YOU'RE MY ONE TRUE FRIEND —




— ELINE & ANDIE
La missive était brève mais on ne peut plus claire. Eline a besoin de toi. Assise à la table de la cuisine, Andromeda contemplait sans réellement les voir les quelques volutes de fumée s’échappant de sa tasse de thé brûlant. Il était encore tôt en ce samedi de printemps, si bien que la petite chaumière était plongée dans un silence assourdissant qui, de toute évidence, ne serait que de courte durée. Déjà, des bruits de pas se faisaient entendre à l’étage supérieur. Quelques minutes plus tard, une adolescente aux cheveux écarlates et aux grands yeux ensommeillés fit son entrée dans la cuisine. « Salut toi ! » s’exclama Andy à l’attention de sa fille unique, comme elle se levait pour s’embrasser. Nymphadora grommela quelque chose avant de se laisser tomber sur la chaise la plus proche – celle que sa mère venait d’abandonner, en l’occurrence. « Des œufs brouillés et du bacon, ça ira ? ». La gamine esquissa une petite moue indifférente que sa mère décida de prendre pour un oui. Comme son père, Dora n’était pas du matin. Cela faisait bien longtemps qu’Andromeda ne tentait plus de leur arracher le moindre mot avant que le soleil ne soit haut dans le ciel. En moins de temps qu’il ne faut pour le dire, les œufs et le bacon s’envolèrent de la poêle pour venir atterrir dans une assiette qui lévita d’elle-même jusqu’à la table. Satisfaite, Andy abandonna sa baguette magique pour s’installer face à Dora. L’instant d’après, elle tirait lentement sa tasse de thé vers elle avant de s’emparer de l’exemplaire de la Gazette du Sorcier reçu le matin même.
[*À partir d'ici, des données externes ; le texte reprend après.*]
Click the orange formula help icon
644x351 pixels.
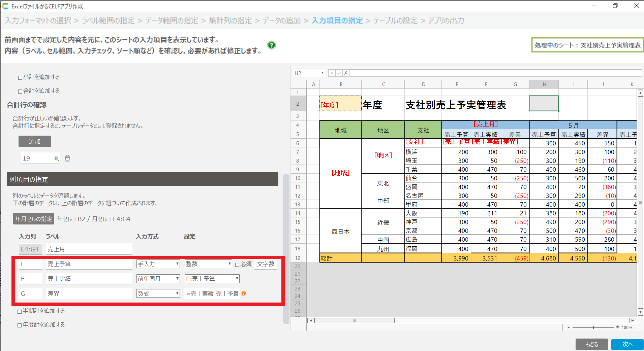coord(244,293)
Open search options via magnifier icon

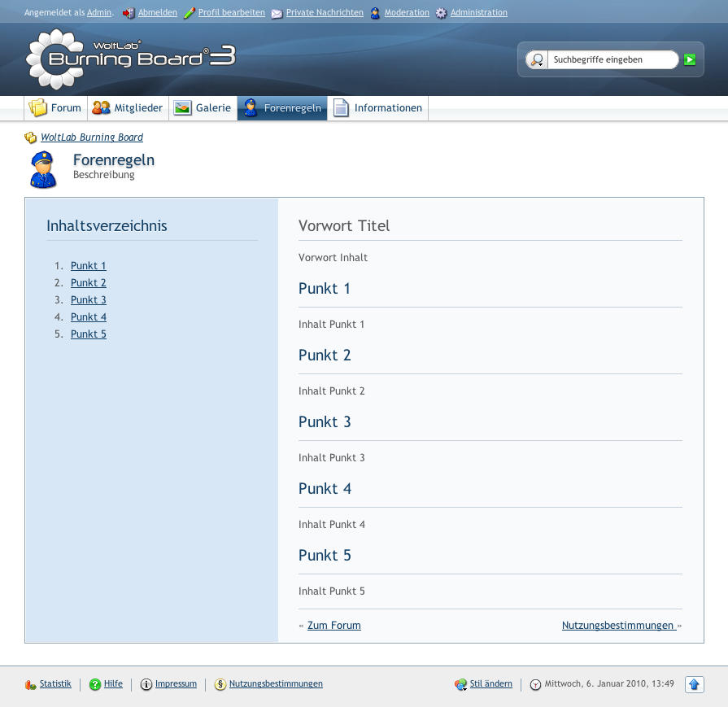(x=537, y=59)
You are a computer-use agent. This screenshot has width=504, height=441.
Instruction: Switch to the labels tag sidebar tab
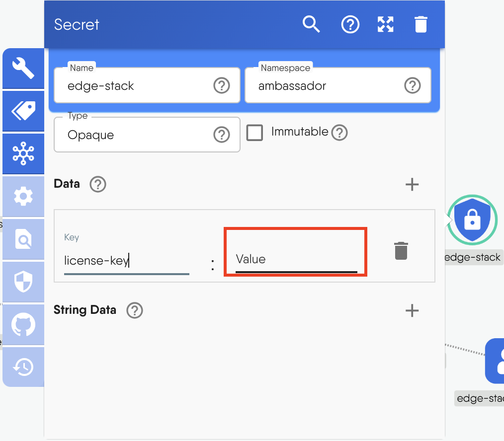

Elle avait beau tenter de se focaliser sur les nouvelles du jour, la jeune femme ne parvenait pas à se sortir ces cinq petits mots de la tête. De son côté, Nymphadora semblait émerger lentement de sa léthargie. Un rapide coup d’œil en direction du morceau de parchemin abandonné face à elle suffit à la réveiller totalement. « Tu devrais y aller, Maman. » s’exclama-t-elle d’un ton plein de sagesse qu’elle ne lui connaissait pas d’ordinaire. « C’est ton amie… » Dans un premier temps, Andromeda fit mine de ne pas l’entendre. Elle n’était pas rancunière – la plupart du temps. Pourtant, elle devait bien admettre que les dernières paroles qu’avaient prononcées Eline à son égard l’avaient profondément blessée. A moins que ce ne soit la pudeur et la culpabilité qui l’aient tenue éloignée si longtemps de sa meilleure amie ? Difficile à dire. Au terme d’un long soupir, Andy finit par daigner lever la tête. Mère et fille échangèrent alors un long regard lourd de sens. Andromeda savait qu’elles pensaient à la même chose à cet instant précis. Elijah avait à peine cinq ans lorsque son père et lui avaient trouvé la mort dans ces tragiques circonstances. Eline avait perdu les deux êtres qui comptaient le plus à ces yeux. Comment pouvait-elle espérer se relever sans le soutien de ses amis ? « Tu peux dire à Papa que je serai de retour pour déjeuner ? » finit-elle par souffler à mi-voix. Le sourire qui s’étira alors sur les lèvres de sa fille suffit à lui donner le courage dont elle avait besoin.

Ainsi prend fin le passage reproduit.